▶ Work to complete
The lines to repeat are those below from the one containing "This screenshot has height=284, width=537." down to the one containing "You are a computer-use agent. This", both included; reproduce them exactly and nothing else.

******************************

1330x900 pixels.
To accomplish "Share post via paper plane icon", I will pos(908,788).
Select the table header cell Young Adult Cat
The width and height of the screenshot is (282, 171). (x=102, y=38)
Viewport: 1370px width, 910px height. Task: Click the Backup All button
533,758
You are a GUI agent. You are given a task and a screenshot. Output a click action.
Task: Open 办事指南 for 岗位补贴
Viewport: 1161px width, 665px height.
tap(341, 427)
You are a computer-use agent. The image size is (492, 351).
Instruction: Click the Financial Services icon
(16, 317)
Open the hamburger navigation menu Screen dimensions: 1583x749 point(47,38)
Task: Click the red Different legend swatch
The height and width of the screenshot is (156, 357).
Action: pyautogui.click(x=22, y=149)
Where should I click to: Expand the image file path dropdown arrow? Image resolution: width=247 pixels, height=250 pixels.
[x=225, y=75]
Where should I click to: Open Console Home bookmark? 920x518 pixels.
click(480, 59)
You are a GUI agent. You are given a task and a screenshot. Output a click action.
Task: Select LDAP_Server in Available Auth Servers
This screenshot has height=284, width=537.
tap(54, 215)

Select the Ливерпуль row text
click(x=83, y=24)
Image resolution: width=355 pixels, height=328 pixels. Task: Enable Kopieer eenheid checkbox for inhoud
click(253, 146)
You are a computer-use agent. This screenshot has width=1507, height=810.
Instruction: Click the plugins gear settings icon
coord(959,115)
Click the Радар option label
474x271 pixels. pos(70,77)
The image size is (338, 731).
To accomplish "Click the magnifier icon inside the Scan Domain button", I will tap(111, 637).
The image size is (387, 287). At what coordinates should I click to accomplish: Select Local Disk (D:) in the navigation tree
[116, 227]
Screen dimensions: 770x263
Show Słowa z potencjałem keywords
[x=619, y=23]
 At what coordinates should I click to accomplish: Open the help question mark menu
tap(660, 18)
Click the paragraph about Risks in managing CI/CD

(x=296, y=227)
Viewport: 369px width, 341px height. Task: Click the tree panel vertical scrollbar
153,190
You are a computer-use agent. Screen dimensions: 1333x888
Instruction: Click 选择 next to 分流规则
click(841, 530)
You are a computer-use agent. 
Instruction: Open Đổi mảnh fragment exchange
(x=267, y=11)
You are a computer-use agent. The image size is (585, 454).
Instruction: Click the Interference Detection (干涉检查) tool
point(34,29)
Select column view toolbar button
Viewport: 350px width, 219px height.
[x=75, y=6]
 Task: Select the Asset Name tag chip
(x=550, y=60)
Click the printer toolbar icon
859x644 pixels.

******************************

▶ Exercise answer
This screenshot has height=284, width=537.
tap(54, 215)

Select the Ливерпуль row text
click(x=83, y=24)
Image resolution: width=355 pixels, height=328 pixels. Task: Enable Kopieer eenheid checkbox for inhoud
click(253, 146)
You are a computer-use agent. This screenshot has width=1507, height=810.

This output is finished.